Nach seiner Reise auf die Krim hat Russlands Präsident laut Kreml auch das besetzte Mariupol besucht. Das Staatsfernsehen veröffentlicht dazu einen Propagandafilm – in dem die Zerstörung der Hafenstadt kein Thema ist. Von Christina Nagel.
Es ist ein Besuch, den der Kreml auf besondere Weise in Szene setzt: nicht als klassische Reportage, sondern im Stil eines Dokumentarfilms. „Befinden uns auf dem Territorium des Flughafens“, ist von Vize-Regierungschef Marat Chusnullin zu hören: Ankunft in Mariupol.
Eine Kamera ist dabei, als der russische Präsident und der stellvertretende Premierminister durch die nächtliche Stadt fahren. Putin am Steuer. Chusnullin mit Projektbeschreibungen auf dem Schoß: „Wir arbeiten hier rund um die Uhr“, sagt er.
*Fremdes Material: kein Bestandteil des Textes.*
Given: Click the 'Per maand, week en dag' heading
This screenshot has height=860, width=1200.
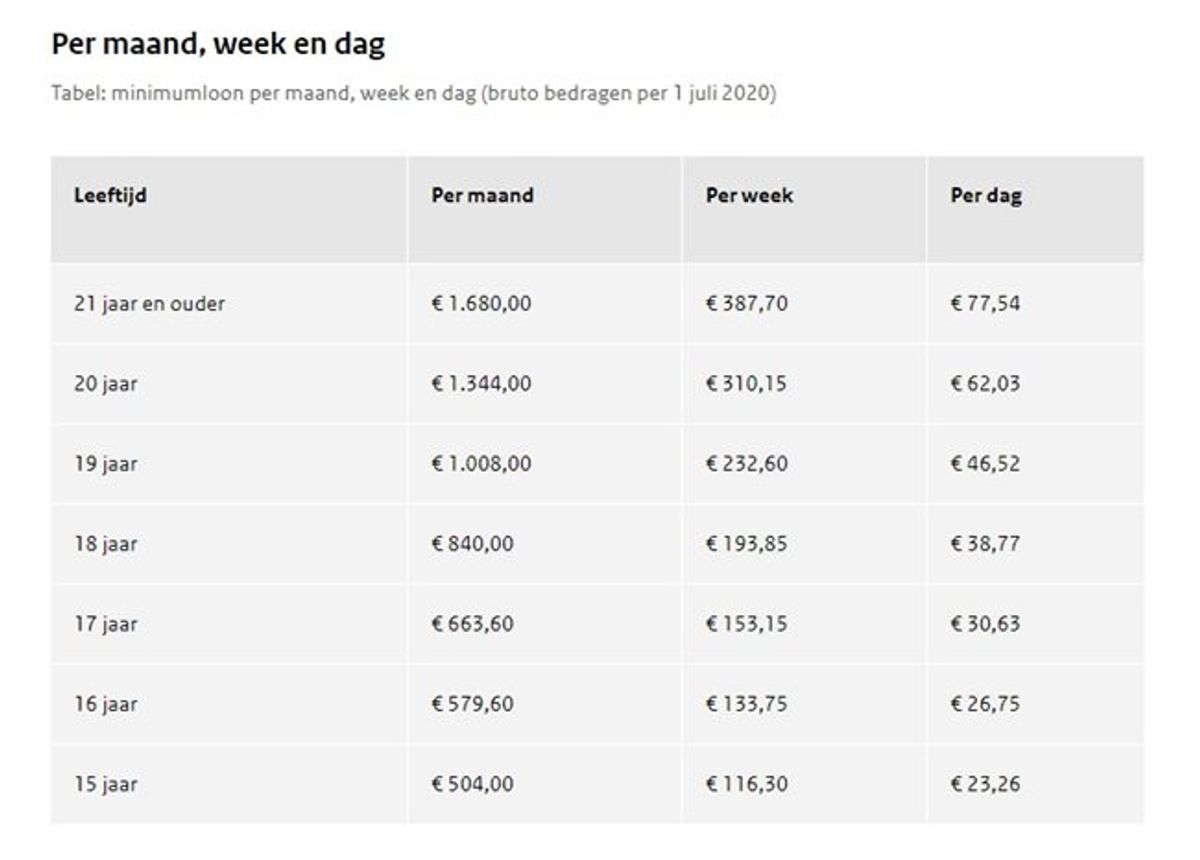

Neue Straßen, neue soziale Einrichtungen, neue Infrastruktur, neue Wohnviertel. Wer dranbleibt, bekommt 40 Minuten lang zu hören, wie viel der Kreml tut, um das vom Krieg gezeichnete Mariupol wieder aufzubauen. Besser, schöner als je zuvor. „Es ist ein kleines Stück vom Paradies, das wir jetzt haben“, sagt eine junge Frau, die Putin in Mariupol trifft. Er verspricht ihr, es zu erweitern.
Sich überrascht gebende, zutiefst dankbare Anwohner treffen auf einen bescheidenen Präsidenten – der sich entschuldigt, so unerwartet aufgetaucht zu sein, während er sich von einem älteren Herrn eine der Neubauwohnungen zeigen lässt. „Danke, dass Sie gekommen sind – wir freuen uns“, sagt der Mann.
Es ist eine Inszenierung, bei der aufgrund der Dunkelheit zwar wenig zu sehen ist – die dafür aber alles bietet, um die entscheidende Botschaft ans Volk zu bringen. Selbst einen alten Schultisch auf einem neuen Kinderspielplatz, damit Chusnullin und Putin Pläne für die weitere Entwicklung studieren können. Man „baue gerade die Wärmeversorgung komplett um“, sagt Chusnullin etwa.
Zum neunten Jahrestag der völkerrechtswidrigen Krim-Annexion ist es dem Kreml wichtig, noch einmal zu unterstreichen, was der russische Staat alles für die nach seiner Lesart „befreiten Gebiete“ tut. Sei es auf der Krim oder aber in der Hafenstadt Mariupol, die wieder aufgebaut werden muss, weil sie bei russischen Angriffen in Schutt und Asche gelegt wurde. Letzteres allerdings ist kein Thema.
Die „militärische Spezialoperation“, wie der Krieg in der Ukraine in Russland genannt wird, läuft vielmehr in aller Brutalität weiter. Wie und an welchen Frontabschnitten, darüber ließ sich Putin in der Nacht ebenfalls noch unterrichten – bei einem Besuch eines Kommandopostens in Rostow am Don.